The Company recognizes revenue for permanent placements based on the nature of the fee arrangement. Revenue generated when the Company permanently places an individual with a client on a contingent basis is recorded at the time of acceptance of employment, net of an allowance for estimated fee reversals. Revenue generated when the Company permanently places an individual with a client on a retained basis is recorded ratably over the period services are rendered, net of an allowance for estimated fee reversals.
The EITF reached a consensus on Issue No. 06-3, "Disclosure Requirements for Taxes Assessed by a Governmental Authority on Revenue-Producing Transactions." The consensus provides that the presentation of taxes on either a gross or net basis is an accounting policy decision. The Company collects various taxes assessed by governmental authorities and records these amounts on a net basis.
Accounts Receivable
The Company's accounts receivable balances are composed of trade and unbilled receivables. The Company maintains an allowance for doubtful accounts and makes ongoing estimates as to the collectability of the various receivables. If the Company determines that the allowance for doubtful accounts is not adequate to cover estimated losses, an expense to provide for doubtful accounts is recorded in selling, general and administrative expenses. If an account is determined to be uncollectible, it is written off against the allowance for doubtful accounts. Management's assessment and judgment are vital requirements assessing the ultimate realization of these receivables, including the current credit-worthiness, financial stability and effect of market conditions on each customer.

- DATA LISTING

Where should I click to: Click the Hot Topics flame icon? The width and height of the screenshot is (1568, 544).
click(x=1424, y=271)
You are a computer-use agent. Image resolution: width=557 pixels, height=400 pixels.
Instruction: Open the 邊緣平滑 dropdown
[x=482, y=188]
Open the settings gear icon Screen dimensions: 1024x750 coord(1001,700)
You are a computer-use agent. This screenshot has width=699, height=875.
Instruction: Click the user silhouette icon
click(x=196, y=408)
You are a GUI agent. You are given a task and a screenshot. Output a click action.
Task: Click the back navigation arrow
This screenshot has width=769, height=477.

* * *

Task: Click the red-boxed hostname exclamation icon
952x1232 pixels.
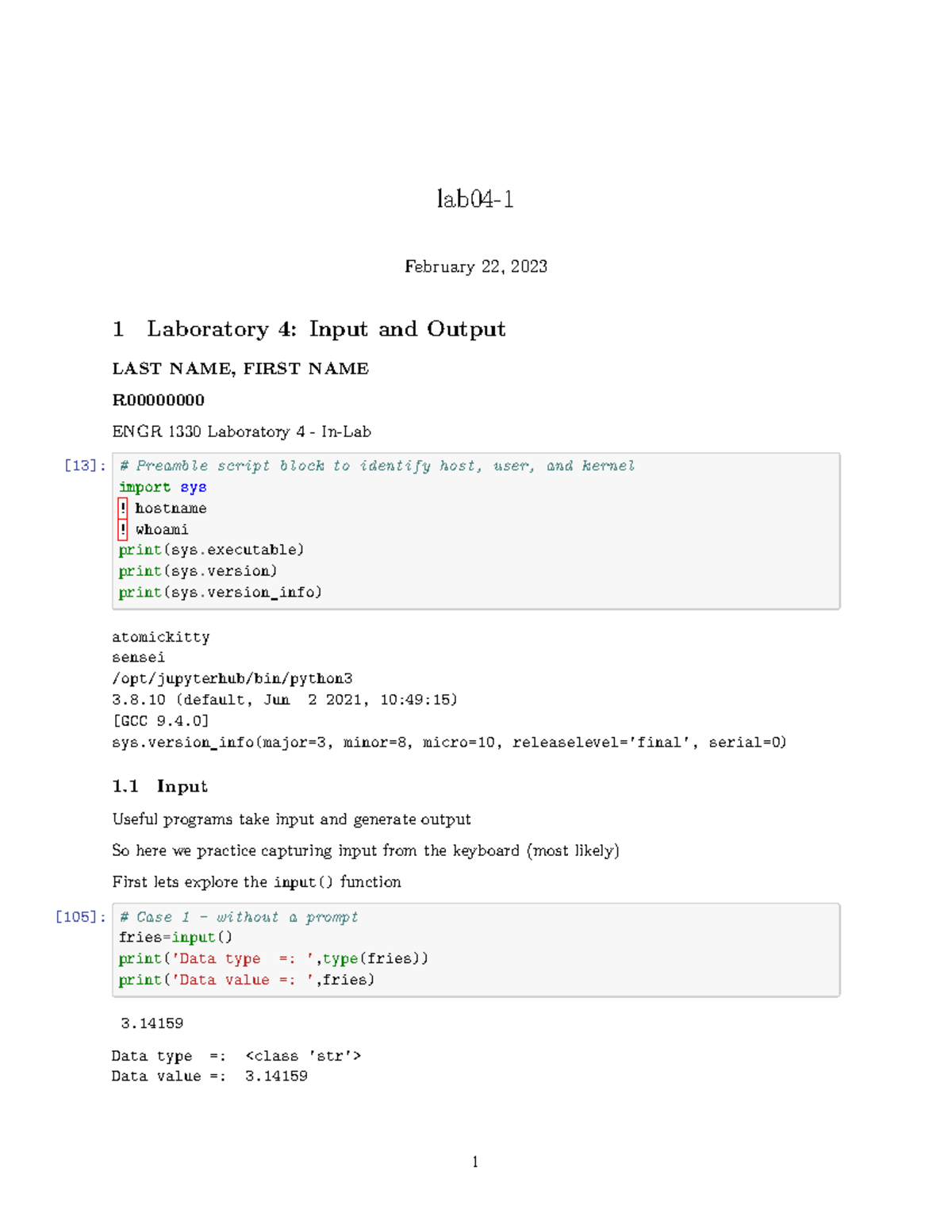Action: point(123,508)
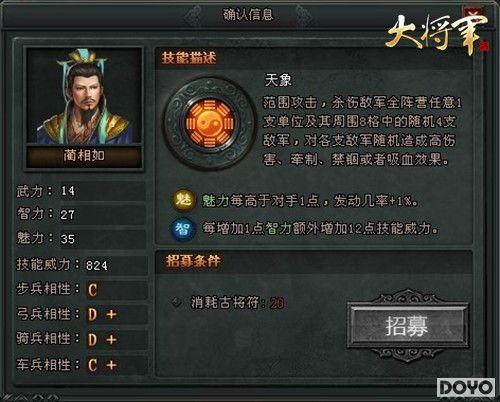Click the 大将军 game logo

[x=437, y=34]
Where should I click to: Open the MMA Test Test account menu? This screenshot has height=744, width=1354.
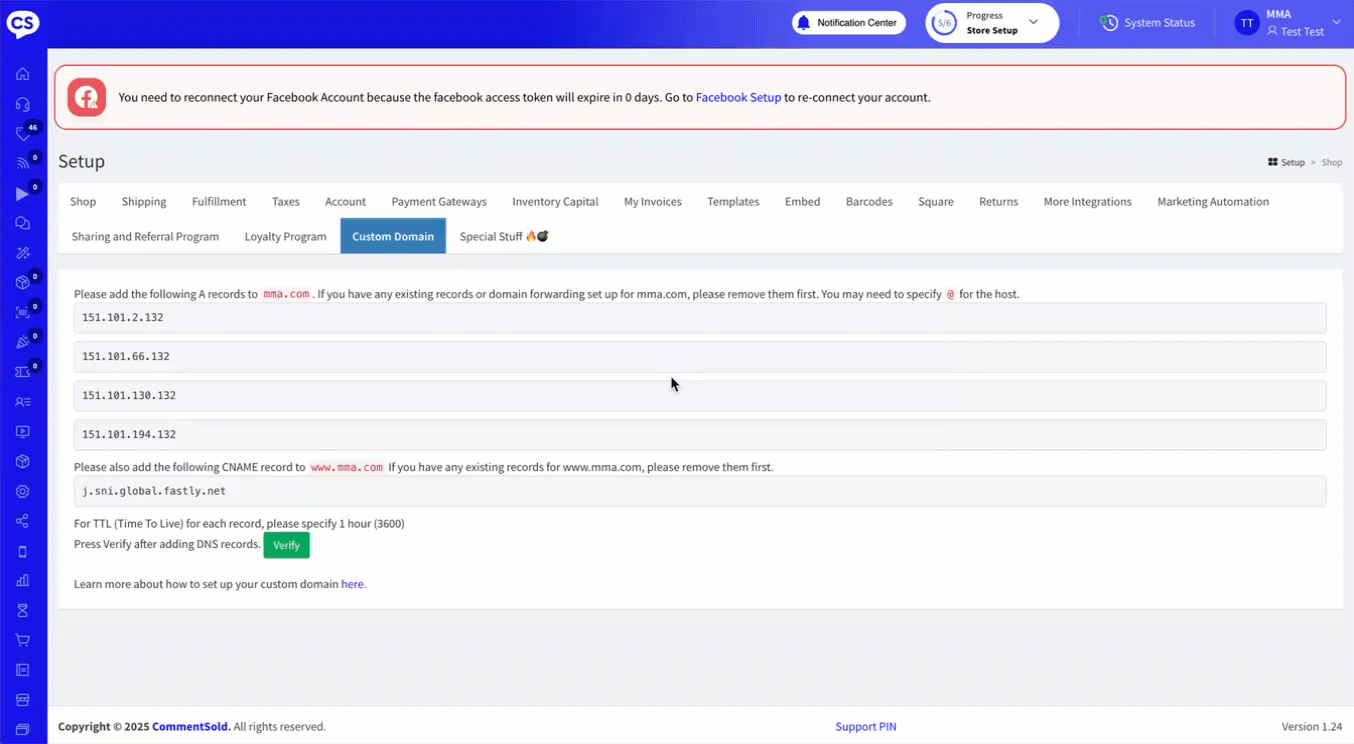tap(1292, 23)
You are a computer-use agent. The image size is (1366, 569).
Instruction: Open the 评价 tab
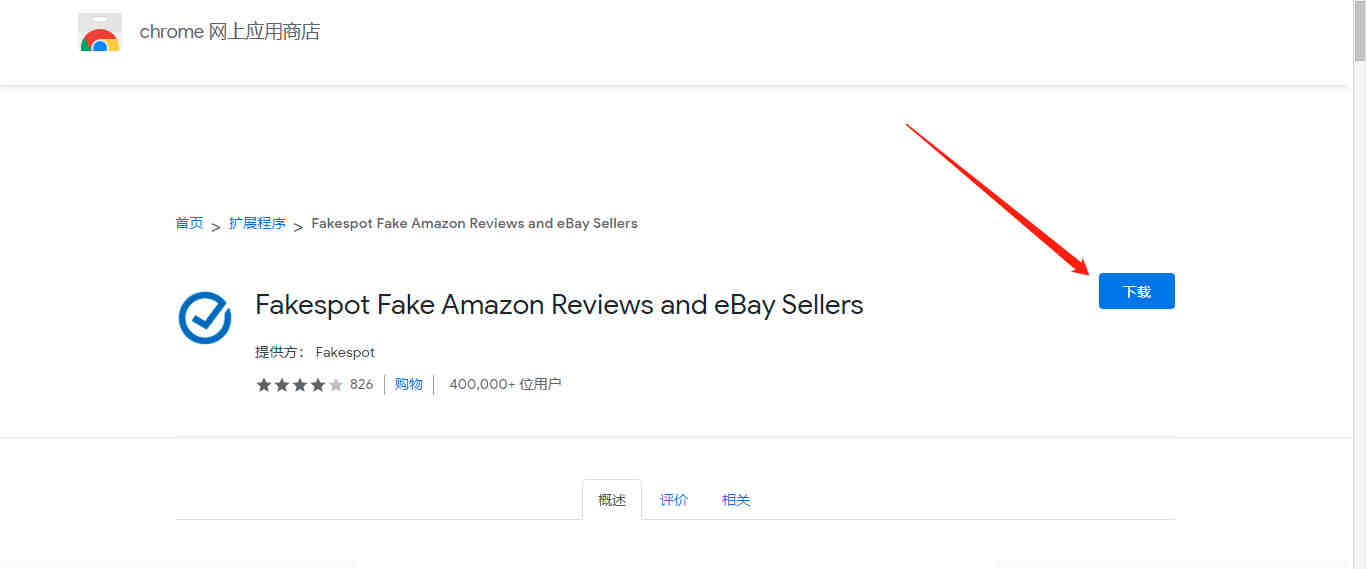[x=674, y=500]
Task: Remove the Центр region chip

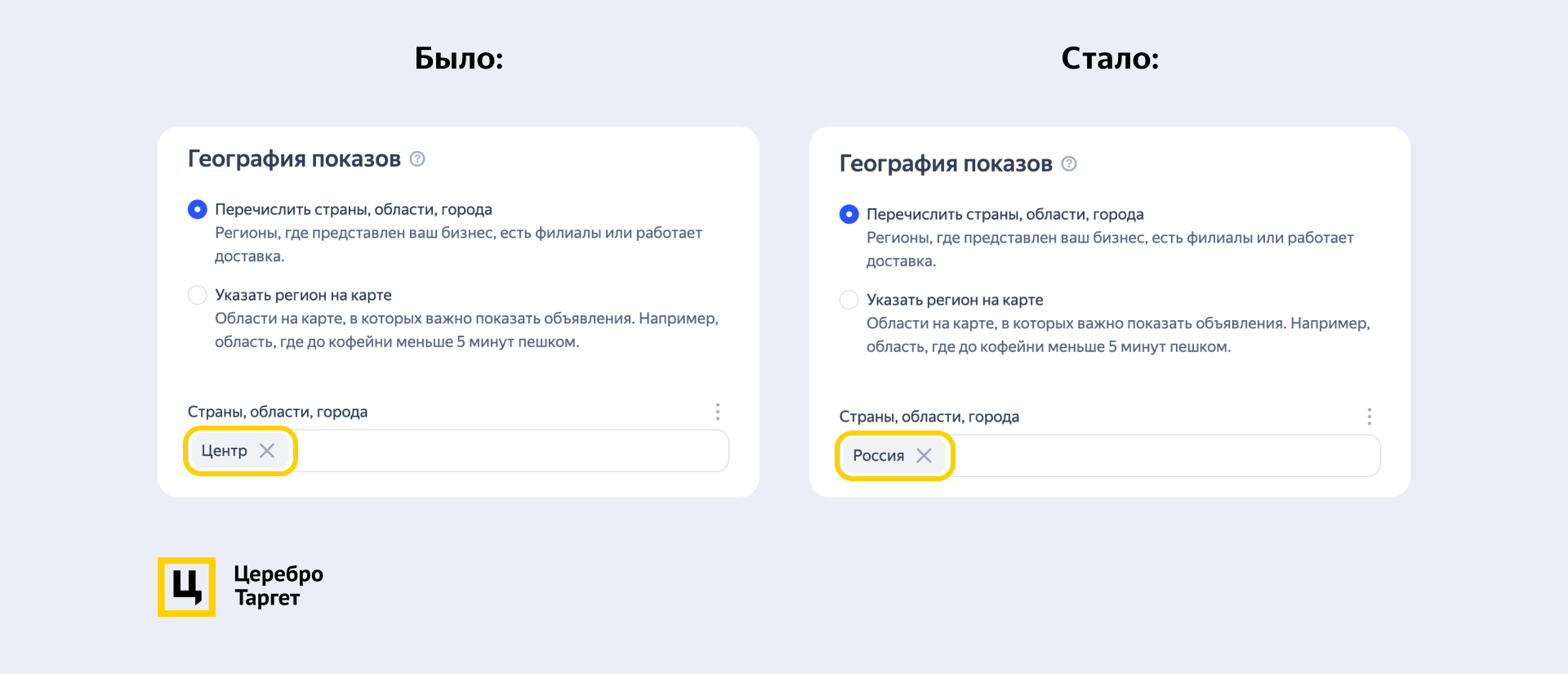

--

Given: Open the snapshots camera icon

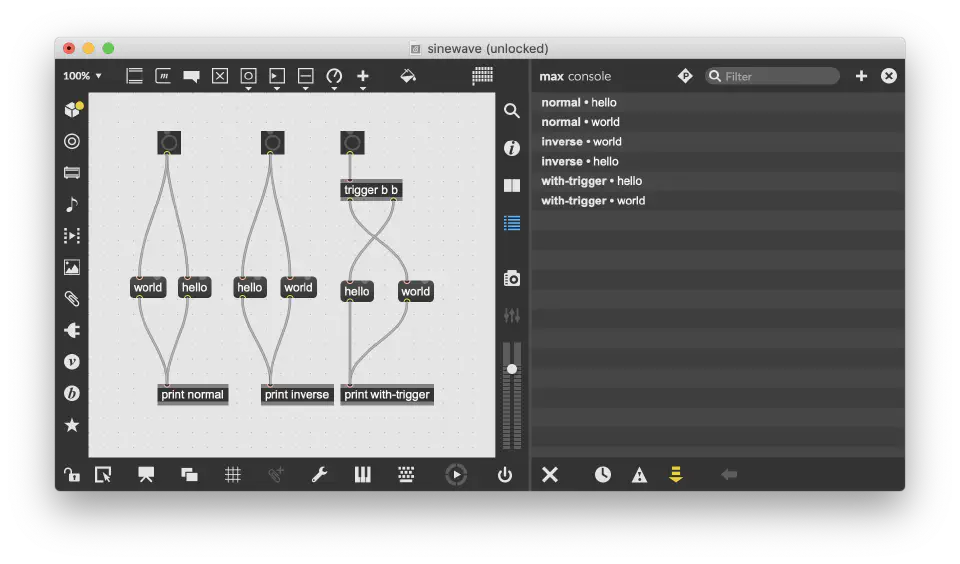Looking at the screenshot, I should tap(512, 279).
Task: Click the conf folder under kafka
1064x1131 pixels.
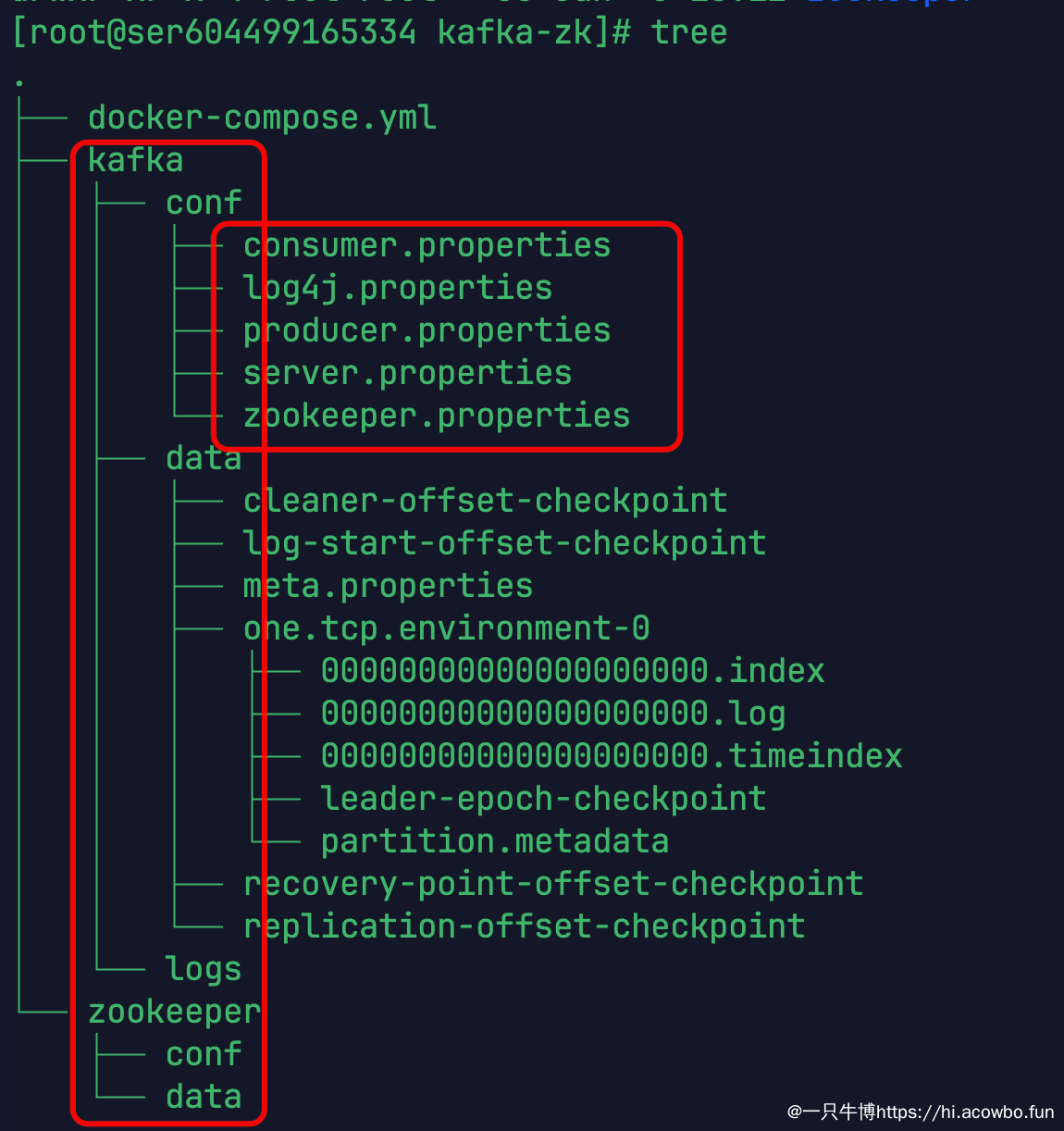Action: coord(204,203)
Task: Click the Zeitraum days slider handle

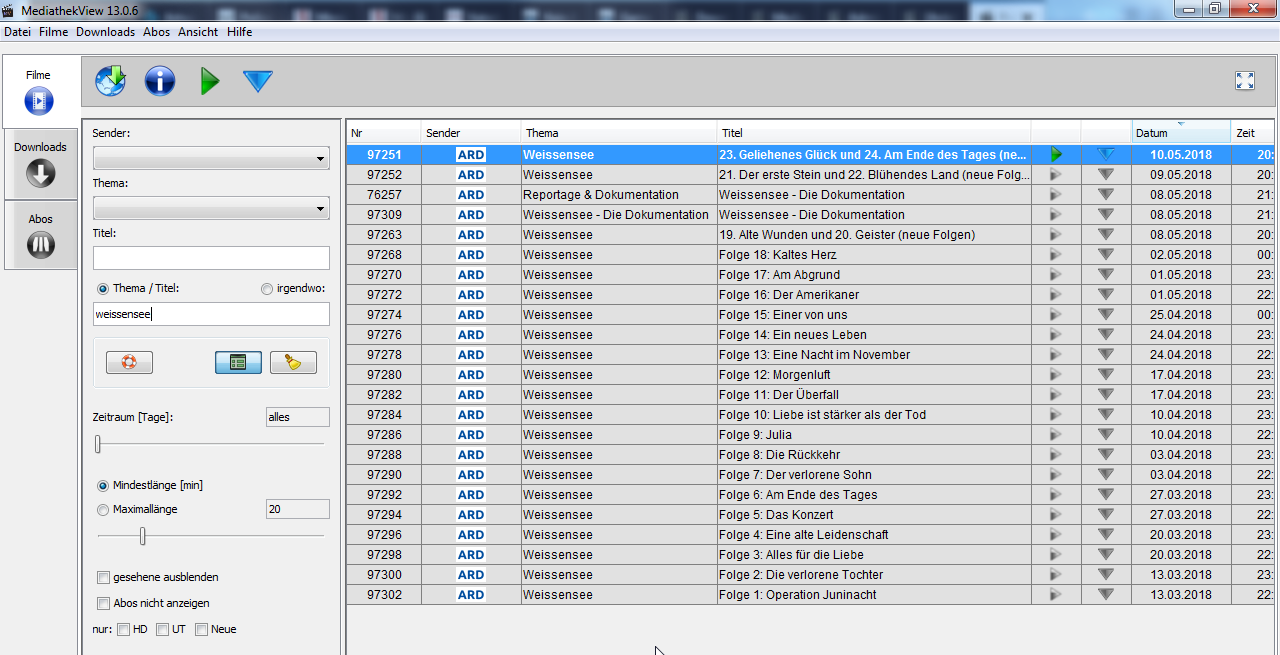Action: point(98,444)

- PARTS OF THE EXERCISE
1. In the accounting policies text, where is the expense to provide for doubtful accounts recorded?
2. Pick up the accounting policies text where it stops and carry it on.
The listing comes from a different source than the accounting policies text.

- OUTPUTS FOR THE TASKS
1. In selling, general and administrative expenses.

2.
Income Taxes
We account for income taxes using the asset and liability method in accordance with SFAS No. 109, "Accounting for Income Taxes," ("SFAS No. 109"), as amended. This statement establishes financial accounting and reporting standards for the effects of income taxes that result from an enterprise's activities during the current and preceding years. It requires an asset and liability approach for financial accounting and reporting of income taxes.
As of December 31, 2008, we had current net deferred tax assets of $4,861 and non-current net deferred tax assets of $1,506. The calculation of net deferred tax assets assumes sufficient future earnings for the realization of such assets as well as the continued application of currently anticipated tax rates. Included in net deferred tax
assets is a valuation allowance of $146,764 for deferred tax assets where management believes it is more likely than not that the deferred tax assets will not be realized in the relevant jurisdiction. Based on our assessments, no additional valuation allowance is required. If we determine that a deferred tax asset will not be realizable, an adjustment to the deferred tax asset will result in a reduction of earnings at that time.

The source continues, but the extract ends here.